▶ Try it
Transcribe only part of the material below: the lines from the one containing "Click the U badge beside update_app" through the one containing "Open the font", inclusive, exactly as written.

▶ Data for the task
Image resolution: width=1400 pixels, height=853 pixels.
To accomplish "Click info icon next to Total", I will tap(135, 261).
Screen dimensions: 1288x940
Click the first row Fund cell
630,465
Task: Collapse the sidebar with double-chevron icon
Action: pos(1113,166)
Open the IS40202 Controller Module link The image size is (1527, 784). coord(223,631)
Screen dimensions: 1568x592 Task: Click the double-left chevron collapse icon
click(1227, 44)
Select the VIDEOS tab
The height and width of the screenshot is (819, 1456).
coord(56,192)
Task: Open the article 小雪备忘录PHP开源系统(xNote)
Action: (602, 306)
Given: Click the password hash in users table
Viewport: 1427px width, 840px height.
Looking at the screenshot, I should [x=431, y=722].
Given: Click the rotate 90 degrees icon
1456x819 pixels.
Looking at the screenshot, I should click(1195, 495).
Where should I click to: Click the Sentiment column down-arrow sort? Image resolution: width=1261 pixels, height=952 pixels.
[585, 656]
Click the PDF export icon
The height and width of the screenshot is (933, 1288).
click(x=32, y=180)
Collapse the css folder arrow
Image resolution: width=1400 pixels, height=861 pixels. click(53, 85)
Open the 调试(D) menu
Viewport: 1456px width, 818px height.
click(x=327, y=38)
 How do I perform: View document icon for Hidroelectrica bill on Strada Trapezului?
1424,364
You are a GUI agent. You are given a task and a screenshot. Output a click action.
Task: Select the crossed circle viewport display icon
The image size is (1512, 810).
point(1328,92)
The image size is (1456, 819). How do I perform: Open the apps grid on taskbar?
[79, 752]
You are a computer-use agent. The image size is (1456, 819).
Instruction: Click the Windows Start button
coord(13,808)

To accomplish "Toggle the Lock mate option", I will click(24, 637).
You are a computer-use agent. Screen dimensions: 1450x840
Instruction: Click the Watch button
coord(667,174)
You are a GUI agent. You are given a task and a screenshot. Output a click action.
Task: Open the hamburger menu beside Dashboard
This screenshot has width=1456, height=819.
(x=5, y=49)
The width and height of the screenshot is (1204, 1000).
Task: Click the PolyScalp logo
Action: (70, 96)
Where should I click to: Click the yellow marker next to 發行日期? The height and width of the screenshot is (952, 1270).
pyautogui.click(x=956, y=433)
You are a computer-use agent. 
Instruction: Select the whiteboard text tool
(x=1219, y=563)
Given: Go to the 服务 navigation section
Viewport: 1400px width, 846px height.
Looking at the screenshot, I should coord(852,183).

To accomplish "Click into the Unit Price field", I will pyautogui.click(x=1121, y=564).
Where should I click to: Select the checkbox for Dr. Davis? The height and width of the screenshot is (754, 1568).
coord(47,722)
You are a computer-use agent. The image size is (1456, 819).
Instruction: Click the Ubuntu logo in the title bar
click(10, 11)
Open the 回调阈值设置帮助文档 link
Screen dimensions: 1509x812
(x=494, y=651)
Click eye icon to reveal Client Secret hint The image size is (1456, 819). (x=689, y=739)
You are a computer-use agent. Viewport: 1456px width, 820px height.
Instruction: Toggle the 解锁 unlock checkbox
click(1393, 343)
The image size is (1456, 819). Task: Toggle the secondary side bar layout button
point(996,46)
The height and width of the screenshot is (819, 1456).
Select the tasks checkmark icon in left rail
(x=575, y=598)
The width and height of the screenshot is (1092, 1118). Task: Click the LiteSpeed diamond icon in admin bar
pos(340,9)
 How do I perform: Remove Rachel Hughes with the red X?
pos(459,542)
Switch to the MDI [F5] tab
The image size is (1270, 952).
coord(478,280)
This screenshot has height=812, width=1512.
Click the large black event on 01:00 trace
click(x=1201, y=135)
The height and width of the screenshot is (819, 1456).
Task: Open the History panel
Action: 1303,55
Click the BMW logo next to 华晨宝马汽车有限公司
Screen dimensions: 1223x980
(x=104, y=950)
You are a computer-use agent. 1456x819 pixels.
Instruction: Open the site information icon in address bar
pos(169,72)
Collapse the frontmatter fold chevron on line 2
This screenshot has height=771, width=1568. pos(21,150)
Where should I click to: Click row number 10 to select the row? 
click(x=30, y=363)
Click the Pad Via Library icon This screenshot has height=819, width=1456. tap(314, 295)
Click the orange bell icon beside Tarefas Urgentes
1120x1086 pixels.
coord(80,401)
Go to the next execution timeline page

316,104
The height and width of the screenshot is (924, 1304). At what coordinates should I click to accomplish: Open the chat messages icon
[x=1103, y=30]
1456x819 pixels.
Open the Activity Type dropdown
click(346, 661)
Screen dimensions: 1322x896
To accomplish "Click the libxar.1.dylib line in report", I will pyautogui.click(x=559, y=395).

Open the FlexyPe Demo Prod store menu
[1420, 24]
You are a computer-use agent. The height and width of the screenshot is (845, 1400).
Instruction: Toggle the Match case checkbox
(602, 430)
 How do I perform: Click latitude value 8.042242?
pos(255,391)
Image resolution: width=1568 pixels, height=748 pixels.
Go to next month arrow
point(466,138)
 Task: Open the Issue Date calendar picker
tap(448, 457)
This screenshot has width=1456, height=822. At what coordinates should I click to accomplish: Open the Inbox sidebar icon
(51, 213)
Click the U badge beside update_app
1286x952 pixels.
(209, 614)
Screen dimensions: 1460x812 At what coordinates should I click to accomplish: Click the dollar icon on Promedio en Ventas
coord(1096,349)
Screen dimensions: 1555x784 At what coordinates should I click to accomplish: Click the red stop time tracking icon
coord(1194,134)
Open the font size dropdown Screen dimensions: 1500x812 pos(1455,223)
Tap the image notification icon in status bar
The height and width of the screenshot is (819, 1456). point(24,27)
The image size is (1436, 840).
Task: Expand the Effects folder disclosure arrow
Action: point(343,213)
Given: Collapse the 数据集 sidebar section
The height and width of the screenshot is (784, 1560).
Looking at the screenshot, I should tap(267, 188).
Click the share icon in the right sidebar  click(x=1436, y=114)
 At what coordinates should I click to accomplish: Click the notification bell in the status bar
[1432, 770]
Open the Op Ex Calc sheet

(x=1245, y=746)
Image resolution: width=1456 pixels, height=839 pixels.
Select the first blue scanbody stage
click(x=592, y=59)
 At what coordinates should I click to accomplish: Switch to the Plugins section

▶ Reply
Click the U badge beside update_app
1286x952 pixels.
(209, 614)
Screen dimensions: 1460x812 At what coordinates should I click to accomplish: Click the dollar icon on Promedio en Ventas
coord(1096,349)
Screen dimensions: 1555x784 At what coordinates should I click to accomplish: Click the red stop time tracking icon
coord(1194,134)
Open the font size dropdown Screen dimensions: 1500x812 pos(1455,223)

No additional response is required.